Youth and the Internet: Fighting Radicalization and Extremism
About the conference
From socializing and entertainment to homework, the Internet is an essential part of life for young people today, opening vast new opportunities for connecting and learning. At the same time, the Internet provides violent extremists with powerful tools to propagate hatred and violence and to identify and groom potential recruits, creating global online communities that promote radicalization.
"We see the rise of a new generation of digital natives today," said UNESCO Director-General Irina Bokova "Our task must be to empower a new generation of digital citizens at the global level – starting with education, new intercultural skills, and deeper media and information literacy.
The Conference will support the action of States and the international community, by understanding more clearly the use of Internet in fueling violent extremism and by exploring effective tools in response.
In this light, the Conference will discuss the insight and experiences of Governments, international organizations, research and academia, as well as Internet companies, and present case studies from around the world.
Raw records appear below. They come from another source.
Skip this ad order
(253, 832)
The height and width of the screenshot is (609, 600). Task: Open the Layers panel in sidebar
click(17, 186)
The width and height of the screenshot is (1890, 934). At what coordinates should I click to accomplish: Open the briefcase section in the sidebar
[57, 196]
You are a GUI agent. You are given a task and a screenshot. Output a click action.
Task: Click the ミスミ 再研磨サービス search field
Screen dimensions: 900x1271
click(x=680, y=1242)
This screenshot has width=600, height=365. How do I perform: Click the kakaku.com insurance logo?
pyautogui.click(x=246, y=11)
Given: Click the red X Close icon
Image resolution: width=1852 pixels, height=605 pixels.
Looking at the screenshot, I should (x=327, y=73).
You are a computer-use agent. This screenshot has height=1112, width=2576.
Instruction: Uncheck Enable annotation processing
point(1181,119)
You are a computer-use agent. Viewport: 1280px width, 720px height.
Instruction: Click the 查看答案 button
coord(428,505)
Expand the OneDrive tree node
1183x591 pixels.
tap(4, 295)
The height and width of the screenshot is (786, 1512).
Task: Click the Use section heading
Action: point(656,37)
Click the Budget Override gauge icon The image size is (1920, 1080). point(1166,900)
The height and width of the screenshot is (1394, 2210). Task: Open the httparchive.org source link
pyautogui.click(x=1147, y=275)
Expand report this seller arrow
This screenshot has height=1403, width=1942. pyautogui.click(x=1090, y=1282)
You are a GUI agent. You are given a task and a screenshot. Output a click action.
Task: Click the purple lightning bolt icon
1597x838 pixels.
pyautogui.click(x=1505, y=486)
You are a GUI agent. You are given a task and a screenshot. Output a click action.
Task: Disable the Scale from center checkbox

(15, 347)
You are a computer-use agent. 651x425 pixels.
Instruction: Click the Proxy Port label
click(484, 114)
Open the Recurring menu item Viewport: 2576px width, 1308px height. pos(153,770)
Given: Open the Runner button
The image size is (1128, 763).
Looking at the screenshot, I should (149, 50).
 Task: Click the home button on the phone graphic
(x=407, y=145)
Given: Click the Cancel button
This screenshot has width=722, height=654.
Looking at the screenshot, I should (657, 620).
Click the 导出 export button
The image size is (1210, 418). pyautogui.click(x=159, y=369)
It will also focus on the rich, multifaceted landscape of youth online engagement, particularly youth-led initiatives that are paving the way ahead.
“The youth equation holds the key to the future of many countries – especially those experiencing tensions or emerging from conflict. There are some 1.2 billion young people in the world today – between the age of 15 and 24 years old—with many societies featuring large bodies of unemployed youth, lacking education, skills and prospects, in a context of changing family structures, rapid urbanization, and rising perceptions of marginalization,” said Irina Bokova.
Violent extremism is an affront to the principles of the United Nations, embodied in respect for universal human rights and fundamental freedoms. It is also a rising threat to societies everywhere undergoing deep transformation. Countering violent extremism calls for actions across the board and the long-term that strengthen the foundations for solidarity. This is UNESCO’s role, to deepen cooperation through education, the sciences, culture and communication, supporting Member States, civil society actors, academia and private sector in order to prevent and reduce youth radicalization online.
To these ends, UNESCO promotes greater investment in access to quality education for all young women and men – including education for global citizenship as well as new intercultural competencies, to advance mutual respect between different cultures and communities. Media and information literacy programs are essential here, to help youth better identify and reject extremist propaganda. This approach to literacy includes raising awareness about hate speech, its causes and consequences, and the creation of new platforms and networks for dialogue and mutual understanding. The mobilization of civil society, as well as online communities and internet intermediaries (including search engines, Internet service providers, social media), is also important.
“UNESCO’s position is clear – the Internet and new ICTs must be platforms for positive engagement, peace, promoting respect for human rights and dignity, enabling dialogue and mutual understanding,” said the Director-General.
This calls also for greater efforts to remove gender bias, to bridge linguistic divides, to enhance capacities so as to harness the power of new technologies, to enable every young woman and man to participate online for the benefit of all.
The Conference, organized in the framework of the Intergovernmental Information for All Programme (IFAP), will seek to create a global network of partners to support advocacy and knowledge sharing. UNESCO will also present the working proposal for a multidimensional pilot project, drawing on all existing work, to help empower youth to address online radicalization and extremism, and realize their aspirations to contribute to a more peaceful and sustainable world.
“We need to support young women and men, with new skills and opportunities, to advance human rights online and new forms of intercultural dialogue, for greater mutual understanding and respect,” said the Director-General. “Young people must be provided with avenues to grow and develop positively, nurturing their creativity and innovation to unlock solutions to many of the urgent problems of our planet on the basis of solidarity.”